ギルドに依頼達成を報告し、今日の所は取り敢えず家に帰ることにした。もうすっかり夕方だ。すぐに日が暮れてしまうだろうし、今日は家へ帰るのはよそうか。

今後もギルドに通い続けるのなら......やはり、街に住むべきなのか。毎回馬車で行ったり来たりするのも疲れるしな。

どうやっても金無しで生きて行くには厳しい世の中だ。それだけは、俺が前居た世界もこの異世界も変わらないな。


「お?」


ギルドを出てすぐ、宿を探そうかと思っていた所で見覚えのある顔を見つけた。


「お前ら、なんでここに?帰ったんじゃ無かったのか?」


ミッシェルとシャノンとモーナだった。

三人は昨日から村へと向かっていたはずなのに、こんな所で出会うだなんて。


「いやぁ、それが......」

「すみません......私のせいで」


聞いてみると、簡単な話だった。

俺の家から村へ向かって出発したはいいものの、やはり村まではかなりの距離がある。

森の中は馬車が出てないし、一日で着くとは思っていなかったのだが。


「お腹が空いて、全部食べちゃった......と」

「はい......」


はぁ......そんなこと、あるのか。

まぁ確かに、長距離の移動で腹が空くことを考慮してお弁当を持たせなかった俺も悪いが、だからと言って果物を食べる必要は無いだろう。

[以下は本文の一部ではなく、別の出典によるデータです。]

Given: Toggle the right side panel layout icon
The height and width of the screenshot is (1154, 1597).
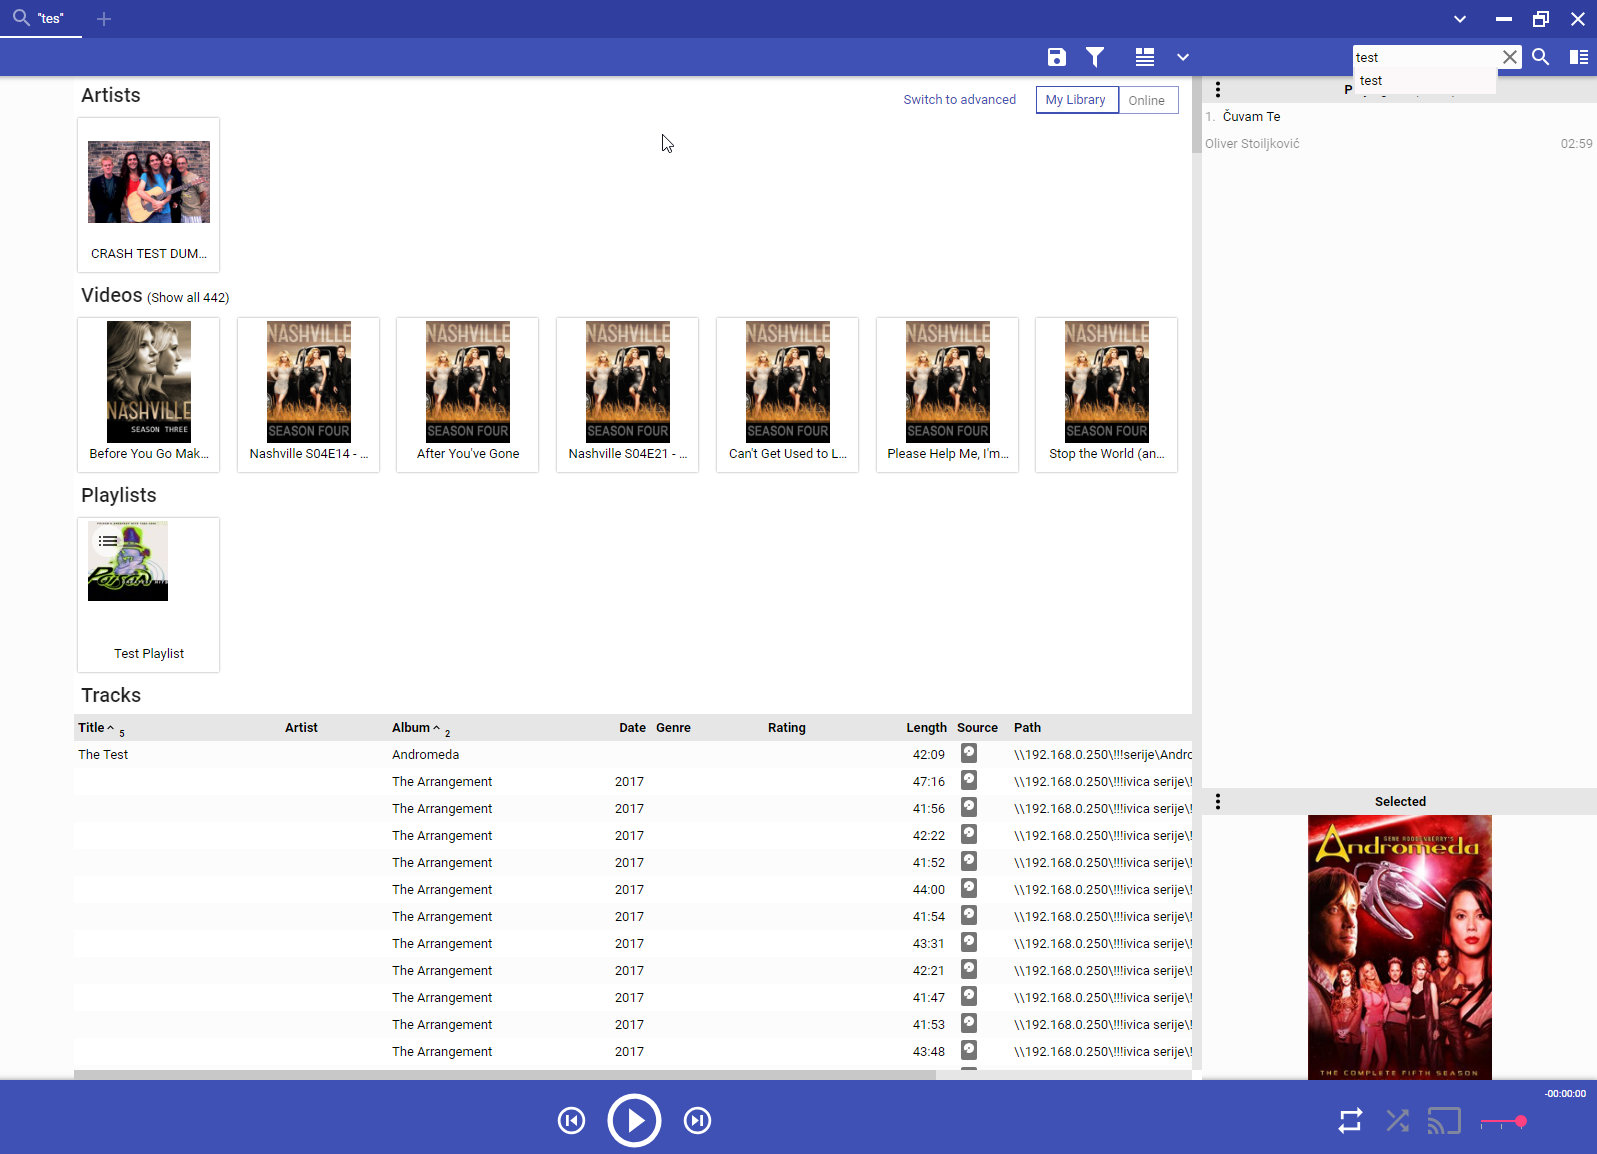Looking at the screenshot, I should click(x=1578, y=57).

ミッシェルも居るんだし、狩りをすれば良かったしゃないか。


「それが......食べるのは少しだけにするつもりだったんだけどな。気付いたら全部食べてしまっていたよ。にゃははは」


にゃはははじゃねぇ。

何が「気付いたら全部食べてしまっていた」だ。

折角頼りになる奴だと思っていた所なのに、これじゃあ俺の中のミッシェル像がポンコツになってしまう。


「で、帰るにしても暗くなって来てしまったから、この街に寄って宿に泊まろうと。そういう訳か」

「ついでにご飯もな」


そうだな。

確かに子供二人を連れたままの狩りは危険だ。

流石のミッシェルでも、魔物の群れなどを相手にするのは難しいし、万が一という事もある。

次は、一日分の飯くらいは持たせるとしよう。


「分かった。まぁここで会えたのはラッキーだったな。俺も今日は宿に泊まる予定だったし、取り敢えず一緒に行くか」

「すまねぇなアクル」

「まぁ気にすんな。無事で何よりだ」


そう。無事だったのが一番だ。

三人とも何も無さそうだし、特に襲われた様子もない。

ボロボロになって帰って来た訳じゃないのだから、むしろ喜ぶべきだろう。


「明日になったら、弁当を渡す。それを持って、また村へ帰るといい」

「すみません......何から何までありがとうございます」


気にするなとは言ったが、一旦家へ帰らなくてはならない。

時間はかかるが、仕方ない。残っているサナティオも少ない事だしな。